New Wrinkles for Wash Sale Rule
Tax planning for securities is especially tricky this year. Barring any legislative action, tax rates are scheduled to increase in 2013. Nevertheless, if your circumstances dictate it, you may want to preserve a loss from a securities sale in 2012. That means you must pay close attention to the “wash sale” rule as the year begins to wind down.
How it works: Normally, you can use capital losses to offset your capital gains, plus up to $3,000 of ordinary income. However, under the wash sale rule, you are not permitted to deduct a loss from the sale of securities if you buy “substantially identical” securities within 30 days of the sale. So you get no tax benefit from the loss on your 2012 return. It doesn’t matter if the purchase takes place before or after the date of the sale.
When are securities considered to be substantially identical? One example is shares of common stock in the same corporation. On the other hand, bonds issued by different obligors are not considered to be substantially identical. Whether the wash sale rule affects bonds from the same issuer depends on a number of factors such as interest rates, face amounts, issue dates, maturity dates, etc.
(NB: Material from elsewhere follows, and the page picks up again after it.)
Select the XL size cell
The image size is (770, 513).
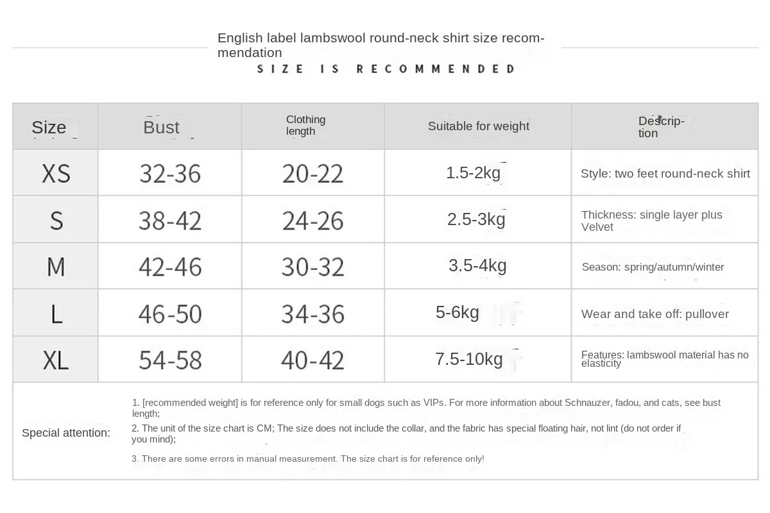[56, 360]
Be aware that there is a way you can realize a current loss under the wash sale rule without waiting 31 days to repurchase the stock. This strategy commonly is referred to as “doubling up.”
Example: You bought 100 shares of High-Tech Corporation stock at $50 a share and now it is selling at $40 a share. But you believe the price of the stock is about to rebound. Instead of selling the original block of shares, which would produce a $1,000 loss, you double up by buying 100 more shares of High-Tech stock at $40. Then you wait more than 30 days and sell the first 100 shares at $42.
Result: By doubling up, you have a deductible loss of $800. What’s more, you now hold shares in High-Tech with a basis of $40. If you decide to sell the shares at $42, you will realize a capital gain of $200. Capital gains in 2012 are taxed more favorably than they will be in 2013.
If you had simply sold the initial shares at $42 and reacquired the new shares without waiting more than 30 days, you would not be able to deduct your $800 loss.
At least there is a silver lining if you are forced to forfeit a tax loss due to the wash sale rule. The amount of the loss is added to your basis in the new stock. Thus, when you sell the new stock in the future, a smaller amount of gain will be subject to tax. If the stock is sold at a loss, you can deduct a larger amount as a loss.
Final points: Remember that the tax law is subject to change. Also, consider all the relevant economic ramifications—not just taxes—in your investment decisions.